*Problem to work on*
Check each statement against the article on Singapore's housing market, answering yes or no and quoting the words of the article that settle it: (a) before adjustment for inflation, Singapore's annual rise in home prices was higher than Bulgaria's; (b) the survey was compiled from official data covering 42 countries; (c) the report attributes Singapore's strong performance to robust economic growth.

*Extract provided*
-- Start --

S'pore residential market is world's hottest this year
By Nicholas Fang

SINGAPORE'S booming housing market is the world's hottest this year, with local home prices recording the fastest increase.

Residential property prices in the Republic surged 24.3 per cent, after adjustments for inflation, ahead of other bullish markets such as Shanghai in China and Bulgaria, said property investment research house Global Property Guide.

In a report published online, the firm said Singapore's strong performance, like those of Japan and South Korea, was due to robust economic growth.

The survey was compiled using the latest official data from 42 countries, though other statistics were used for a few markets, such as Japan and the Philippines, where such figures were not available.

The latest Urban Redevelopment Authority (URA) numbers used in the survey show that Singapore home prices registered a 27.6 per cent annual jump at the end of September, significantly higher than the 7.6 per cent posted a year ago.

This nominal, non-inflation adjusted figure was below the 30.6 per cent recorded by Bulgaria in September and the 27.9 per cent recorded by Shanghai in October.

But in real terms, after adjustments for low inflation of only 2.66 per cent, the Republic leapfrogged these two markets to reach the top spot, said the report.

Singapore's strong showing underscored a more general recovery in Asia, where several markets gained momentum in the first three quarters of the year.

Global Property said this reflected, to some extent, continued recovery from the 1997 Asian financial crisis.

-- End --

*Given records*

-- Start --

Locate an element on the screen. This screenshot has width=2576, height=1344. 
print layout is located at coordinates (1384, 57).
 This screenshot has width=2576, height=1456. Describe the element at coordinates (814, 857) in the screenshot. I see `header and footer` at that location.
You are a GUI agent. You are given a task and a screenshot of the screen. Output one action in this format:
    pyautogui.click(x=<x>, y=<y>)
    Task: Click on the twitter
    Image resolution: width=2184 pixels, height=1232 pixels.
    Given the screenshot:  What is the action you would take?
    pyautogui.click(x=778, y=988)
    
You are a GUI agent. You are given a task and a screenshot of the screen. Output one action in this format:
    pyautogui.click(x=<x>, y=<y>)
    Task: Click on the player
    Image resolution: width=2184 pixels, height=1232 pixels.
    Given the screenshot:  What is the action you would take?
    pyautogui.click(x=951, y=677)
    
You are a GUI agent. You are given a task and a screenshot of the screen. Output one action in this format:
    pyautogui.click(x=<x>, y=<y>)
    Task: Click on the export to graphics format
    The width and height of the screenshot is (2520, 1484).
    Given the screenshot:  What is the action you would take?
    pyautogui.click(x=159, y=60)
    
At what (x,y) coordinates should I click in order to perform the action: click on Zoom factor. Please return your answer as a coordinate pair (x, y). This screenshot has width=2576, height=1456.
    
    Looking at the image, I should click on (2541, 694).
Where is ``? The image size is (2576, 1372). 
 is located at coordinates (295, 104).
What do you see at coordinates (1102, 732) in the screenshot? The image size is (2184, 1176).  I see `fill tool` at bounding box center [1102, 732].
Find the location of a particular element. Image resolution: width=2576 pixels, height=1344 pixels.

-- End --

*Answer*
(a) No: "This nominal, non-inflation adjusted figure was below the 30.6 per cent recorded by Bulgaria in September"
(b) Yes: "The survey was compiled using the latest official data from 42 countries"
(c) Yes: "the firm said Singapore's strong performance, like those of Japan and South Korea, was due to robust economic growth"